____ Selected excerpt

Each of the parties is required to prove the actual facts in support of their allegations, subject to some exceptions. The opposing party has the right to respond. Both parties have the right to rely on the data obtained from the administrative file. The party against whom a legitimate rebuttable presumption is presented has the burden to prove it wrong.
What is evidence based on?
Evidence is based on the administrative file, as well as on the evidence resulting from the procedure before the Court. The administrative file consists of data collected by the Administration.
What means of evidence are used?
Means of evidence are: autopsy, expert’s opinion, documents, confession of the individual party, explanations of the parties, witnesses and judicial evidence.
How are the means of evidence assessed?
The Court uses the means of evidence at its own discretion and assesses them freely.
When is the evidence presented?
Documents and witness testimonials must be submitted to the Court the day before the first hearing of the case.
In which cases is an autopsy ordered?

________
____ Supplied data

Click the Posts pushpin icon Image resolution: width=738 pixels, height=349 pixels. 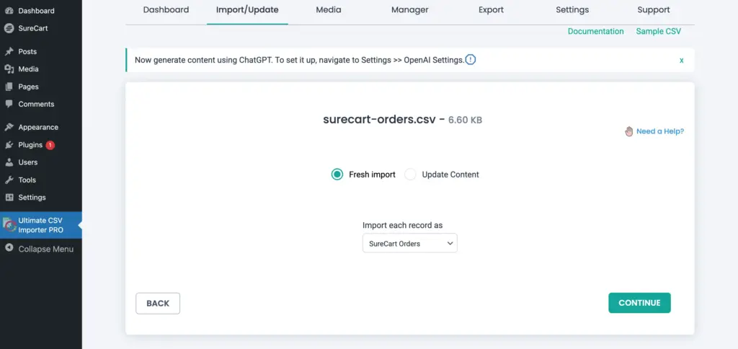click(9, 52)
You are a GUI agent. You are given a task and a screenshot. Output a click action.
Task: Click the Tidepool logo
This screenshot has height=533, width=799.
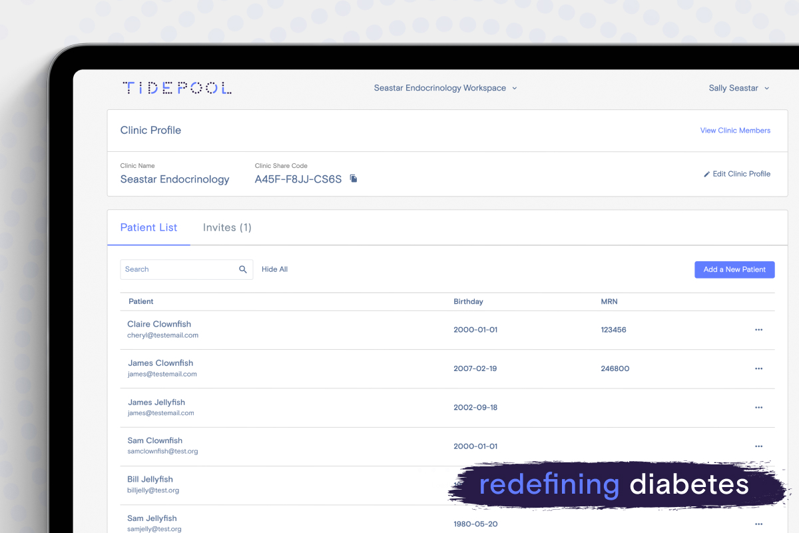[x=176, y=87]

________

• [Problem A]: In the passage on court evidence, when must documents and witness testimonials be submitted to the Court?
• [Problem B]: Write the next part of the passage on court evidence, picking up after its final line.
The entries have no connection to the passage on court evidence.

• [Response area A]: The day before the first hearing of the case.

• [Response area B]:
The Court orders an autopsy when it deems it necessary to have a direct understanding of the subject of evidence.
In which cases is an expert’s opinion ordered?
If special knowledge is required to make an accurate identification of an actual fact, the Court orders an expert’s opinion and appoints one or more experts. In some specific cases the order is mandatory for the Court. If the Court decides to appoint an expert, the parties may appoint, a technical adviser at their own expense.
How are documents in administrative proceedings classified?
Documents are classified as either public or private. Public documents are those prepared by a public authority. Private documents are those which are not public. Private documents must be signed by the issuer. The concept of documents also includes: professional accounting records and the photographic or cinematic representations and any other representation.
What is the probative value of documents?
Public documents legally issued by the competent authority constitute a complete proof. Evidence is possible to be ordered only if these documents are contested as counterfeit. For the rest, the content of public documents and all the content of private ones are freely assessed.
Do private documents have probative value in favor of their issuer?
No, unless they are presented by the opposing party or in case of business accounting records.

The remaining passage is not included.